--- BEGIN Data provided ---

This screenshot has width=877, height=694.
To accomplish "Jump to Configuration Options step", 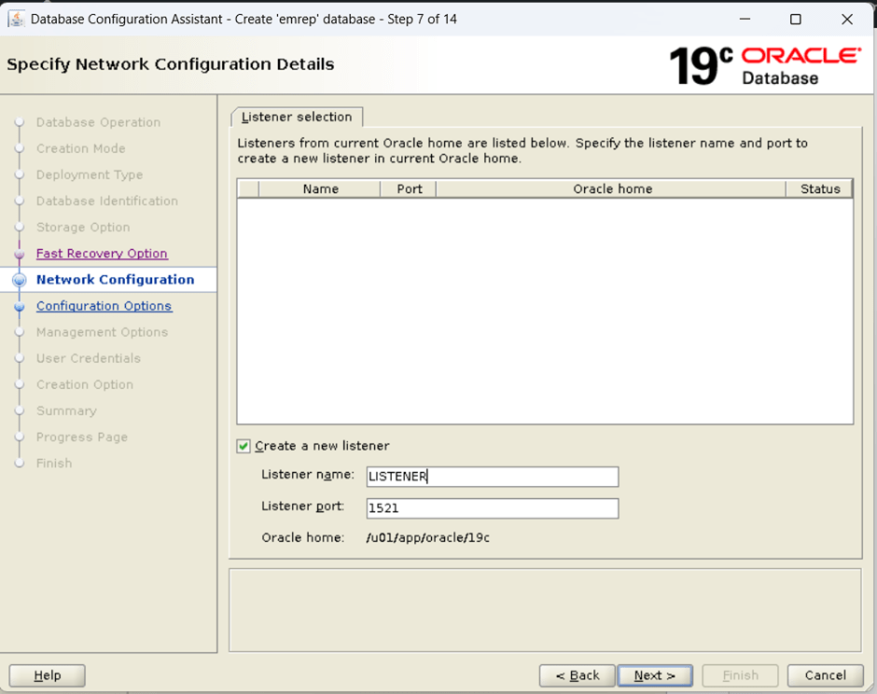I will [x=104, y=306].
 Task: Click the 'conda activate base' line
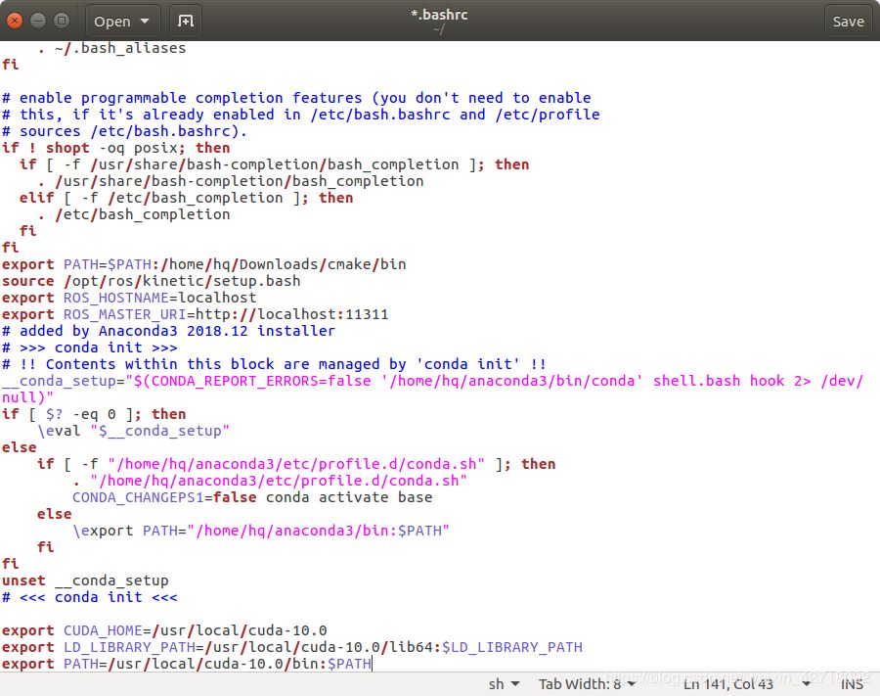(252, 497)
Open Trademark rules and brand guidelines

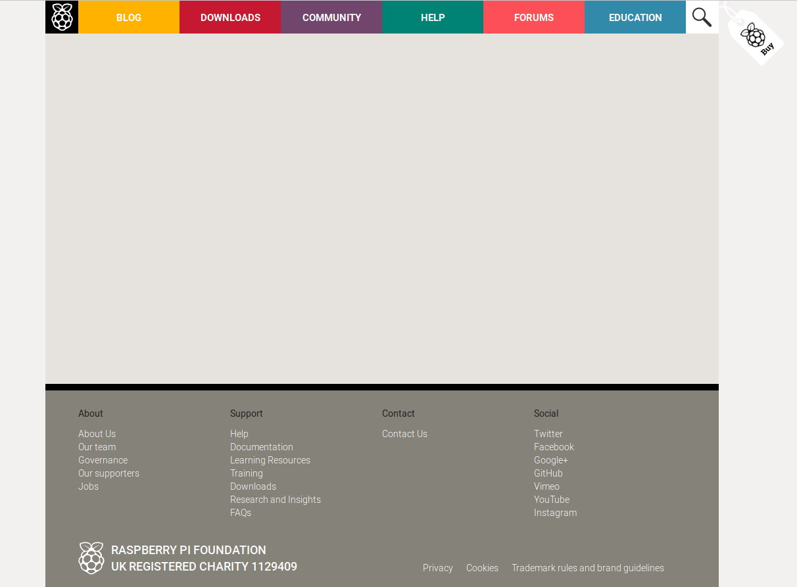[587, 568]
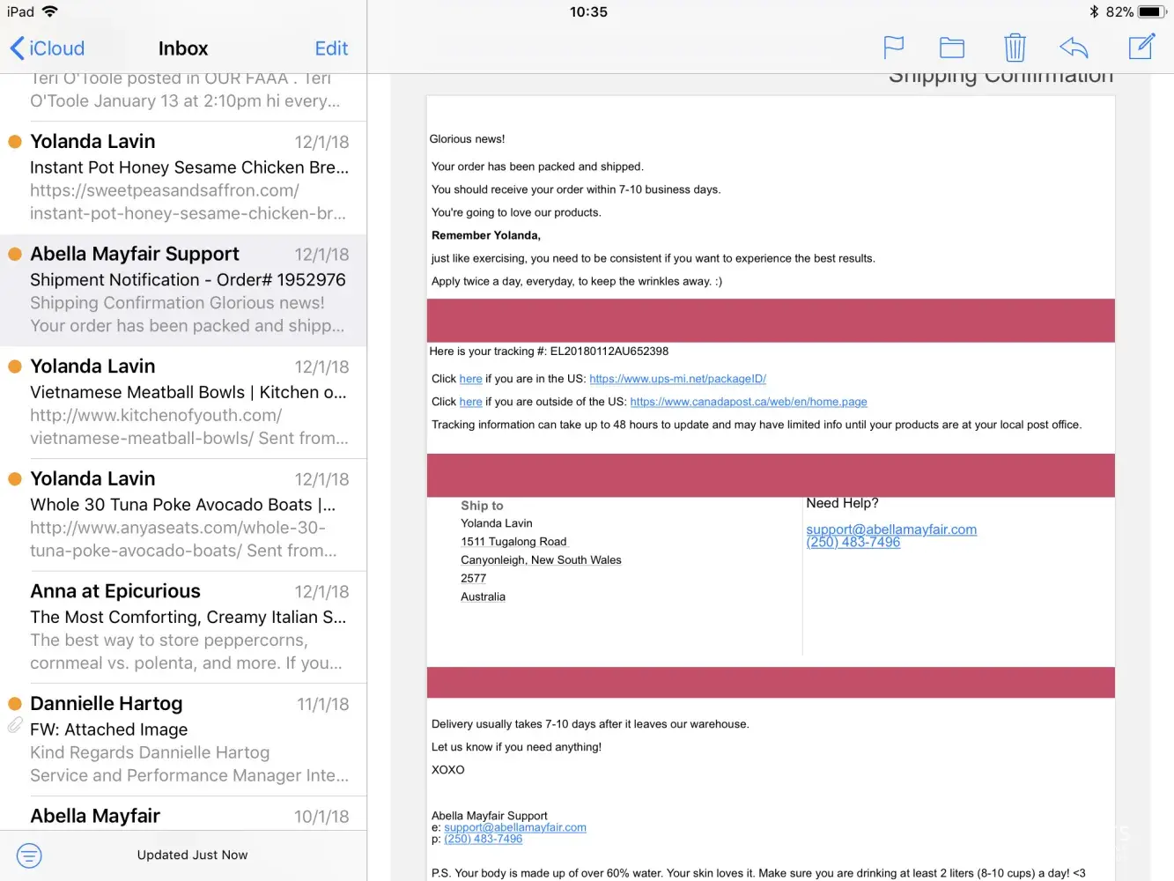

--- END Data provided ---

Exercise instructions: Rewrite the records from the line with "Task: Click the 'conda activate base' line" through the end of the records, replacing "Trademark rules" with "Licensing rules" and changing nothing else. Leave the pictures out of your answer.

Answer to the task:
 Task: Click the 'conda activate base' line
(252, 497)
Open Licensing rules and brand guidelines

[587, 568]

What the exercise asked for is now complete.